For example Caranx ignobilis will have a new Method value of Both. Bait Released and Kept columns should also have values on the same row.
Species Method Bait Released Kept
4 Caranx ignobilis Both NA 1 1
It seems so simple yet I have been scratching my head for hours and toying around with case_when as part of the tidyverse package.
The tibble is a result of previously sub-setting data using group_by and pivot_wider.
This is what the sample looks like:
# A tibble: 10 x 5
# Groups: Species [9]
Species Method Bait Released Kept
<chr> <fct> <int> <int> <int>
1 Aethaloperca rogaa Bottom fishing NA NA 2
2 Aprion virescens Bottom fishing NA NA 1
3 Balistidae spp. Bottom fishing NA NA 1
4 Caranx ignobilis Trolling NA NA 1
5 Caranx ignobilis Bottom fishing NA 1 NA
6 Epinephelus fasciatus Bottom fishing NA 3 NA
7 Epinephelus multinotatus Bottom fishing NA NA 5
8 Other species Bottom fishing NA 1 NA
9 Thunnus albacares Trolling NA NA 1
10 Variola louti Bottom fishing NA NA 1
Data:
fish_catch <- structure(list(Species = c("Aethaloperca rogaa", "Aprion virescens","Balistidae spp.", "Caranx ignobilis", "Caranx ignobilis", "Epinephelus fasciatus","Epinephelus multinotatus", "Other species", "Thunnus albacares","Variola louti"),
Method = structure(c(1L, 1L, 1L, 2L, 1L, 1L,1L, 1L, 2L, 1L), .Label = c("Bottom fishing", "Trolling"), class = "factor"),Bait = c(NA_integer_, NA_integer_, NA_integer_, NA_integer_,NA_integer_, NA_integer_, NA_integer_, NA_integer_, NA_integer_,NA_integer_),
Released = c(NA, NA, NA, NA, 1L, 3L, NA, 1L,NA, NA),
Kept = c(2L, 1L, 1L, 1L, NA, NA, 5L, NA, 1L, 1L)), class = c("grouped_df","tbl_df", "tbl", "data.frame"), row.names = c(NA, -10L), groups = structure(list(Species = c("Aethaloperca rogaa", "Aprion virescens",
"Balistidae spp.","Caranx ignobilis", "Epinephelus fasciatus", "Epinephelus multinotatus","Other species", "Thunnus albacares", "Variola louti"), .rows = list(1L, 2L, 3L, 4:5, 6L, 7L, 8L, 9L, 10L)), row.names = c(NA,-9L), class = c("tbl_df", "tbl", "data.frame"), .drop = FALSE))
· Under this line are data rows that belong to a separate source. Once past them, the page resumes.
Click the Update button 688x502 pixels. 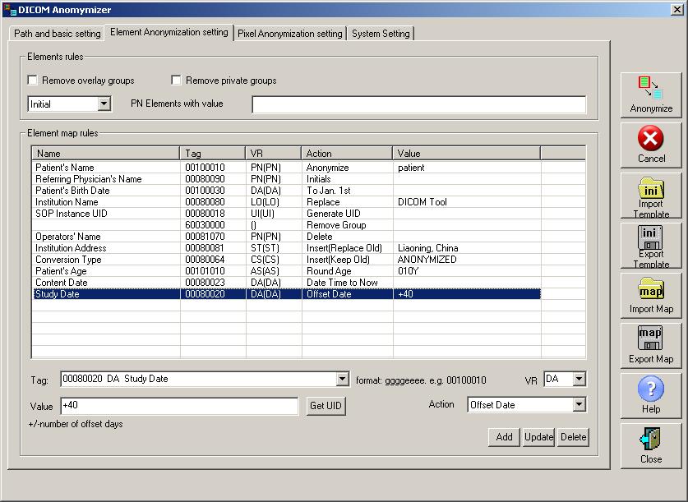tap(538, 437)
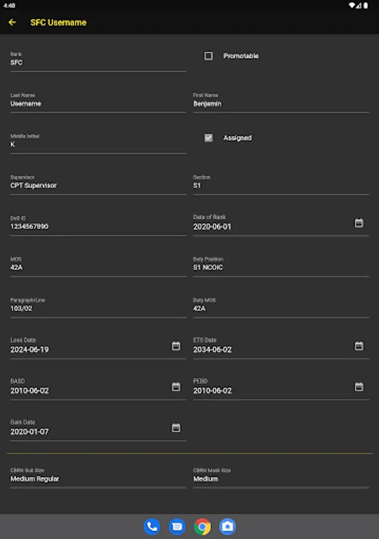Enable the Promotable checkbox
Screen dimensions: 379x539
point(208,56)
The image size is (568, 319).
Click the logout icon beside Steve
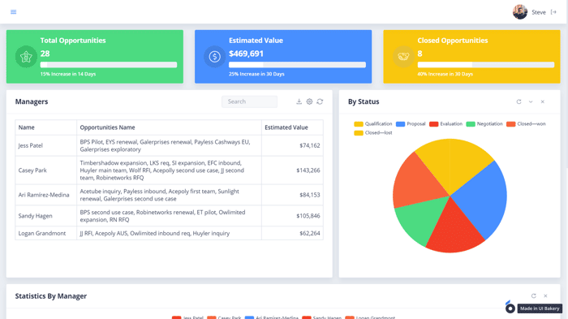[x=553, y=12]
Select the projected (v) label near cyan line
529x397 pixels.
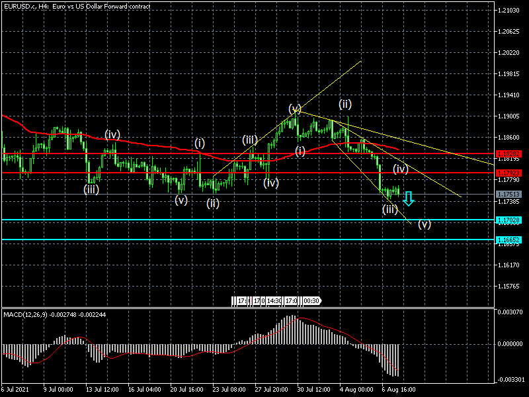425,224
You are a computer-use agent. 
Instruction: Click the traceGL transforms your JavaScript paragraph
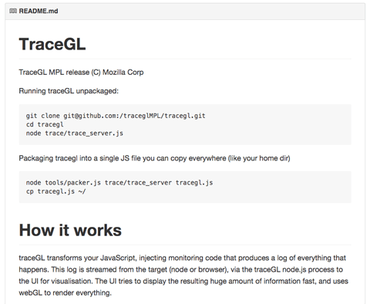[x=183, y=275]
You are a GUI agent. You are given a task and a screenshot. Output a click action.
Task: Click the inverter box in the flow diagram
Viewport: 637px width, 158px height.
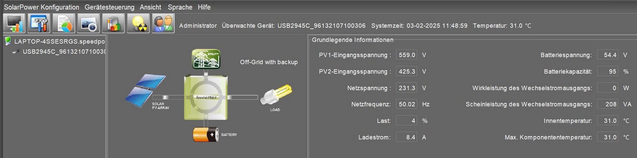click(x=206, y=98)
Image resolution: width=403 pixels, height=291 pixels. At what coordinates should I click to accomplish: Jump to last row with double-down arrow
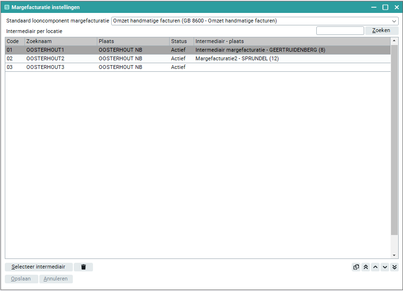(x=394, y=267)
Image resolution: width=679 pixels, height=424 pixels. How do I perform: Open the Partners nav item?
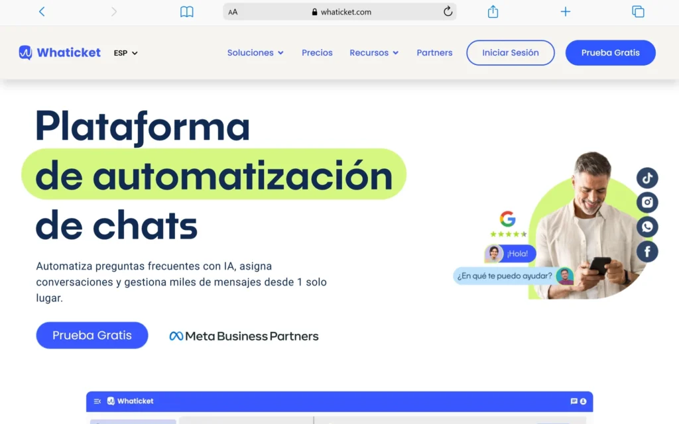(x=434, y=53)
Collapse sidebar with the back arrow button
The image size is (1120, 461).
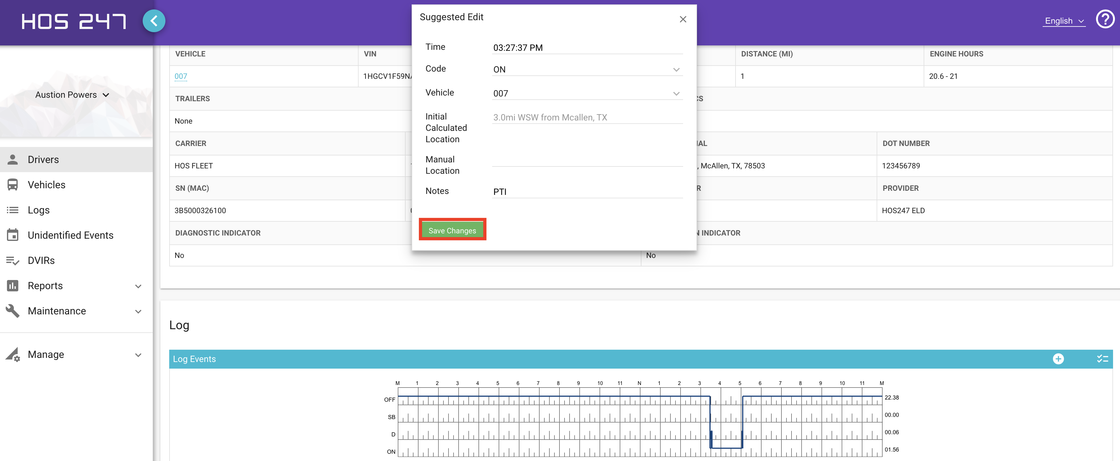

The route I was going down but then I realised it's not incorporating Species or the other columns
mutate(Method = case_when(Method == "Bottom fishing" & Method == "Trolling" ~ "Both",
Method == "Bottom fishing" ~ "Bottom fishing",
Method == "Trolling" ~ "Trolling", TRUE ~ as.character(MethodCaught)))
Here is one approach using tidyverse. You can group_by(Species) and set Method to "Both" if both Bottom fishing and Trolling are included in Method within that Species. Then afterwards, you can group_by both Species and Method, and use fill to replace NA with known values. In the end, use slice to keep one row for each Species/Method. This assumes you would have otherwise 1 row for each Species/Method - please let me know if this is not the case.
library(tidyverse)
fish_catch %>%
group_by(Species) %>%
mutate(Method = ifelse(all(c("Bottom fishing", "Trolling") %in% Method), "Both", as.character(Method))) %>%
group_by(Species, Method) %>%
fill(c(Bait, Released, Kept), .direction = "updown") %>%
slice(1)
Output
# A tibble: 9 x 5
# Groups: Species, Method [9]
Species Method Bait Released Kept
<chr> <chr> <int> <int> <int>
1 Aethaloperca rogaa Bottom fishing NA NA 2
2 Aprion virescens Bottom fishing NA NA 1
3 Balistidae spp. Bottom fishing NA NA 1
4 Caranx ignobilis Both NA 1 1
5 Epinephelus fasciatus Bottom fishing NA 3 NA
6 Epinephelus multinotatus Bottom fishing NA NA 5
7 Other species Bottom fishing NA 1 NA
8 Thunnus albacares Trolling NA NA 1
9 Variola louti Bottom fishing NA NA 1
This should get you started. You can add the other columns to the summarize function.
library(tidyverse)
fish_catch %>% select(-Bait, -Released, -Kept) %>%
group_by(Species) %>%
summarize(Method = paste0(Method, collapse = "")) %>%
mutate(Method = fct_recode(Method, "both" = "TrollingBottom fishing"))
# A tibble: 9 x 2
Species Method
<chr> <fct>
1 Aethaloperca rogaa Bottom fishing
2 Aprion virescens Bottom fishing
3 Balistidae spp. Bottom fishing
4 Caranx ignobilis both
5 Epinephelus fasciatus Bottom fishing
6 Epinephelus multinotatus Bottom fishing
7 Other species Bottom fishing
8 Thunnus albacares Trolling
9 Variola louti Bottom fishing
I was wondering if someone here can help me with a lapply question.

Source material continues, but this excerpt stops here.